▶ **Document text**
** begin **

Authors: Felix Martin
“Sounds fair so far.”
“Then you began to investigate these ideas that make up money—and especially the most important one: the concept of universal economic value. You explained that a dollar, or a pound, or a euro, or a yen is not a physical thing but a unit of measurement. You explained how some old Polish professor—”
“Witold Kula.”
“—that’s the one—had looked into the history of physical units of measurement and discovered that both the concepts they measure and the standards they embody have evolved over time. Like a good socialist, you even spoke admiringly of the great strides made by some international bureaucracy.”
“That’s right—the International Bureau of Weights and Measures.”
“But the useful part, if I understood you right, was old Professor Kula’s point that both concepts and the standards used to measure them are determined by the uses to which people put them. You made two points. The first was that the concept of universal economic value is just like a physical unit of measurement: the extent of its applicability, and what its standard should be, is properly determined by what it is used for. But the second was that universal economic value is also different from a physical unit of measurement. It is a property of the social rather than the physical world—it’s the central component of a technology for organising society, as you put it—so that its standard needs to be political as well.”
“Exactly. The right criteria for choosing its standard are not consistency and accuracy—as they are for a physical unit of measurement—but fairness, or political justice, or whatever you want to call the characteristic quality of a well-governed society.”
“Right. That was the philosophical part. Then you moved on to history.”

** end **

▶ **Material shown**

** begin **

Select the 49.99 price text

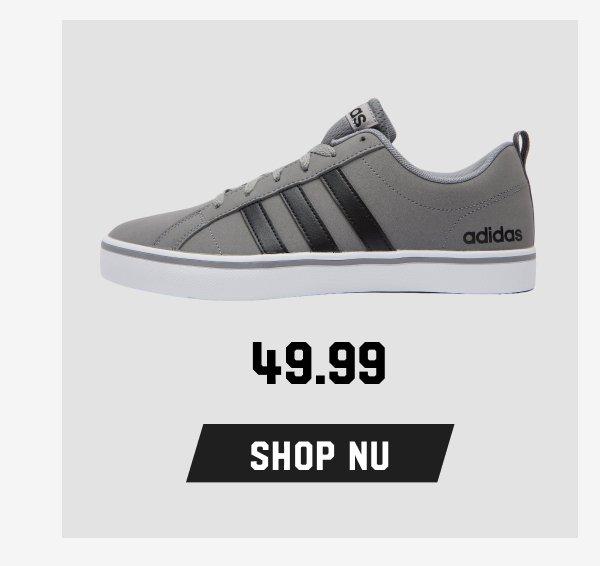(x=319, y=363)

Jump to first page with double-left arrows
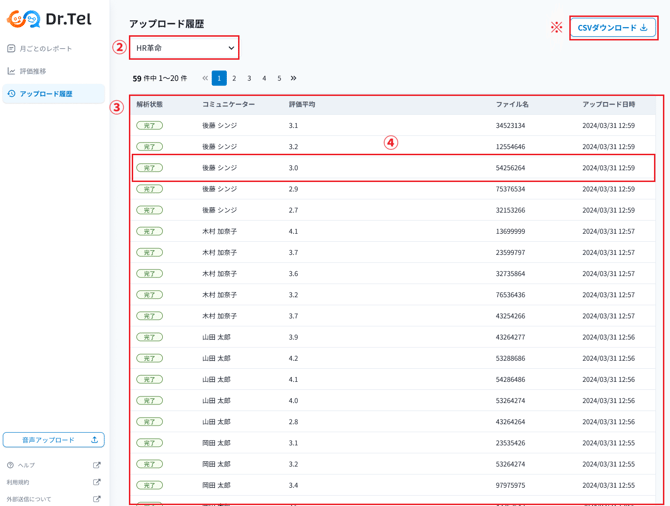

** end **
** begin **

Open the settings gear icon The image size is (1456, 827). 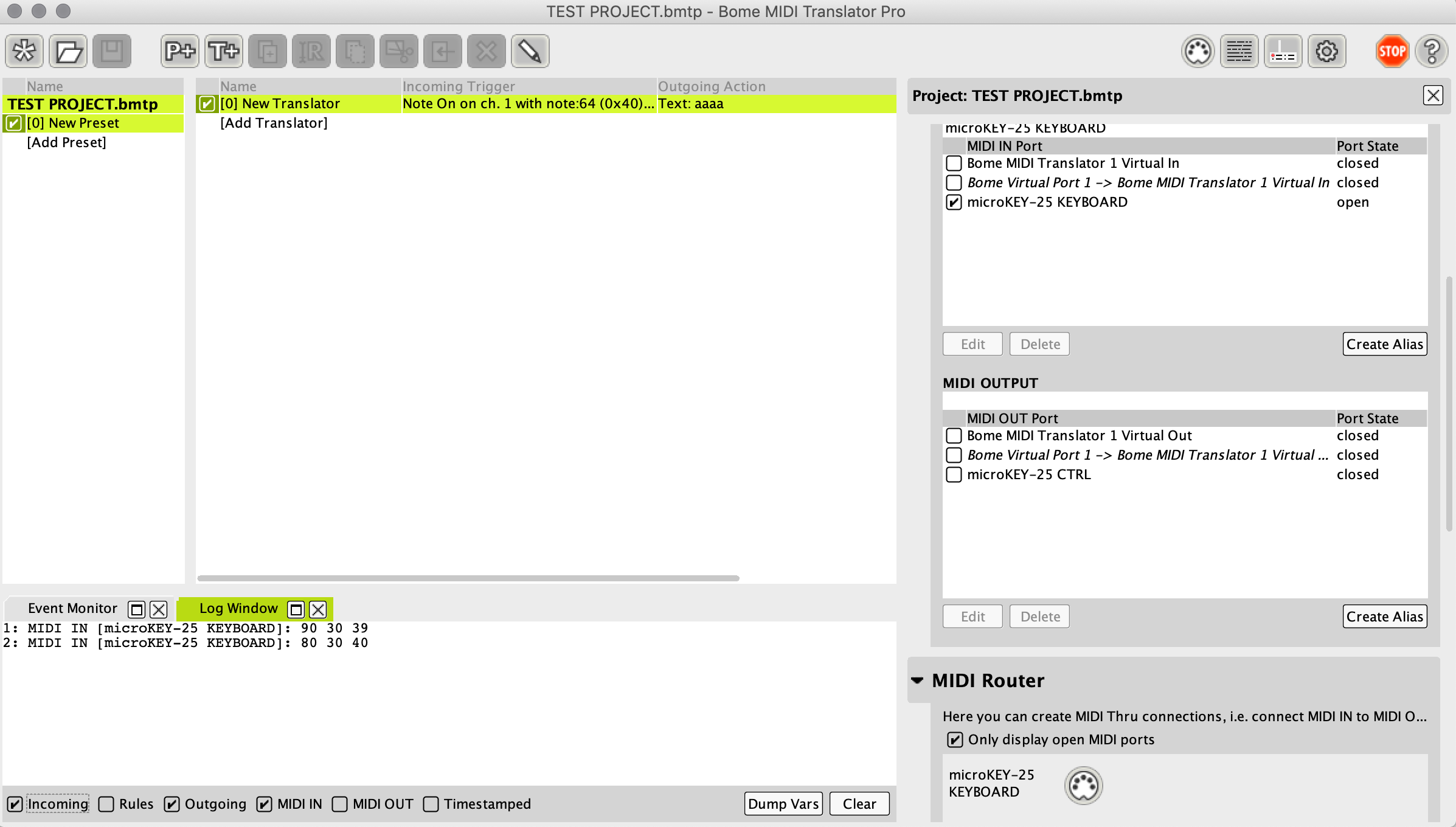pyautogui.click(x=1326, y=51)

** end **

▶ **What to produce**
In the dialogue about money, why does the standard of universal economic value need to be political? Answer in one to three sentences. The material that comes after the dialogue about money has no connection to it.

▶ **Exercise output**
Universal economic value is a property of the social world rather than the physical world: it is the central component of a technology for organizing society. Its standard should therefore be chosen for fairness or political justice, not for the consistency and accuracy that suit a physical unit of measurement.